◆ WHAT YOU HAVE TO DO ◆
Please print every line of the listing below verbatim, changing nothing.

◆ DATASET RECORDS ◆
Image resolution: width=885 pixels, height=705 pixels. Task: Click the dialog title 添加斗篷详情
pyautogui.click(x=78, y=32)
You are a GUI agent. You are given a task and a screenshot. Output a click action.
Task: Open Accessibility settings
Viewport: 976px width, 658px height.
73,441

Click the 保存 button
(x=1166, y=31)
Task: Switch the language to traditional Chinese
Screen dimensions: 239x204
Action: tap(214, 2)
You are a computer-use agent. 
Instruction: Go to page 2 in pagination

◆ THE COMPLETED TASK ◆
Image resolution: width=885 pixels, height=705 pixels. Task: Click the dialog title 添加斗篷详情
pyautogui.click(x=78, y=32)
You are a GUI agent. You are given a task and a screenshot. Output a click action.
Task: Open Accessibility settings
Viewport: 976px width, 658px height.
73,441

Click the 保存 button
(x=1166, y=31)
Task: Switch the language to traditional Chinese
Screen dimensions: 239x204
Action: tap(214, 2)
You are a computer-use agent. 
Instruction: Go to page 2 in pagination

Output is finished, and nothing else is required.